━━━━━ Input data ━━━━━

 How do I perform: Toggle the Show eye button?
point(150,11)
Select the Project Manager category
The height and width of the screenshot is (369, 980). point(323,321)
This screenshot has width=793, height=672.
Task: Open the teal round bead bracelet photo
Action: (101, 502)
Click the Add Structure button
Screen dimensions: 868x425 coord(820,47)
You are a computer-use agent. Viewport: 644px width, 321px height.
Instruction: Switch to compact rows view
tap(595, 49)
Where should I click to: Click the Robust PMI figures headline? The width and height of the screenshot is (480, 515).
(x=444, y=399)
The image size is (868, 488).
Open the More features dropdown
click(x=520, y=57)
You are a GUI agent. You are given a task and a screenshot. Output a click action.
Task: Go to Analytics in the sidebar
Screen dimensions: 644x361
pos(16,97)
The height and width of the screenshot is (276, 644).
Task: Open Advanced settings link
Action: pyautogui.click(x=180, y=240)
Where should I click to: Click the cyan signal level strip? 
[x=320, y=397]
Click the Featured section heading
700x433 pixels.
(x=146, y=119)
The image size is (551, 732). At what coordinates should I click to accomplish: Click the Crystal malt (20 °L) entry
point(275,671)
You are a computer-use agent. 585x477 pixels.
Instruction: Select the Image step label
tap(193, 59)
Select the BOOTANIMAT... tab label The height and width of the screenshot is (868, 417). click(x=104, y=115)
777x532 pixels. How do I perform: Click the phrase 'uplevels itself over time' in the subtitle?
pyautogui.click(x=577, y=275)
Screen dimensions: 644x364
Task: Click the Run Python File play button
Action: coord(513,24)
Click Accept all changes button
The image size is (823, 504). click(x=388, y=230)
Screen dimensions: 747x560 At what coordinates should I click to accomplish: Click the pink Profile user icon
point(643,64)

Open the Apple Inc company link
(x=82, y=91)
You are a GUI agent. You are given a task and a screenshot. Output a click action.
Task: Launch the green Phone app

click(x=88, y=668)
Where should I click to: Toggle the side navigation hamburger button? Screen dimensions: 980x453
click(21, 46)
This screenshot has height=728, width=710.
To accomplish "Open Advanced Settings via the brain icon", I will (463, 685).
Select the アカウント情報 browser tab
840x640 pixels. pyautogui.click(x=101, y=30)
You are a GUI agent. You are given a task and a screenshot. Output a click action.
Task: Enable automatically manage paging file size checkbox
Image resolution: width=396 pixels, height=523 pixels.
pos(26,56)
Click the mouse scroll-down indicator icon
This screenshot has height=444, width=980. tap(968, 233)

━━━━━

=== Assignment ===
A word-for-word copy of the data above is the goal, so set it all down again.

=== Result ===
 How do I perform: Toggle the Show eye button?
point(150,11)
Select the Project Manager category
The height and width of the screenshot is (369, 980). point(323,321)
This screenshot has width=793, height=672.
Task: Open the teal round bead bracelet photo
Action: (101, 502)
Click the Add Structure button
Screen dimensions: 868x425 coord(820,47)
You are a computer-use agent. Viewport: 644px width, 321px height.
Instruction: Switch to compact rows view
tap(595, 49)
Where should I click to: Click the Robust PMI figures headline? The width and height of the screenshot is (480, 515).
(x=444, y=399)
The image size is (868, 488).
Open the More features dropdown
click(x=520, y=57)
You are a GUI agent. You are given a task and a screenshot. Output a click action.
Task: Go to Analytics in the sidebar
Screen dimensions: 644x361
pos(16,97)
The height and width of the screenshot is (276, 644).
Task: Open Advanced settings link
Action: pyautogui.click(x=180, y=240)
Where should I click to: Click the cyan signal level strip? 
[x=320, y=397]
Click the Featured section heading
700x433 pixels.
(x=146, y=119)
The image size is (551, 732). At what coordinates should I click to accomplish: Click the Crystal malt (20 °L) entry
point(275,671)
You are a computer-use agent. 585x477 pixels.
Instruction: Select the Image step label
tap(193, 59)
Select the BOOTANIMAT... tab label The height and width of the screenshot is (868, 417). click(x=104, y=115)
777x532 pixels. How do I perform: Click the phrase 'uplevels itself over time' in the subtitle?
pyautogui.click(x=577, y=275)
Screen dimensions: 644x364
Task: Click the Run Python File play button
Action: coord(513,24)
Click Accept all changes button
The image size is (823, 504). click(x=388, y=230)
Screen dimensions: 747x560 At what coordinates should I click to accomplish: Click the pink Profile user icon
point(643,64)

Open the Apple Inc company link
(x=82, y=91)
You are a GUI agent. You are given a task and a screenshot. Output a click action.
Task: Launch the green Phone app

click(x=88, y=668)
Where should I click to: Toggle the side navigation hamburger button? Screen dimensions: 980x453
click(21, 46)
This screenshot has height=728, width=710.
To accomplish "Open Advanced Settings via the brain icon", I will (463, 685).
Select the アカウント情報 browser tab
840x640 pixels. pyautogui.click(x=101, y=30)
You are a GUI agent. You are given a task and a screenshot. Output a click action.
Task: Enable automatically manage paging file size checkbox
Image resolution: width=396 pixels, height=523 pixels.
pos(26,56)
Click the mouse scroll-down indicator icon
This screenshot has height=444, width=980. tap(968, 233)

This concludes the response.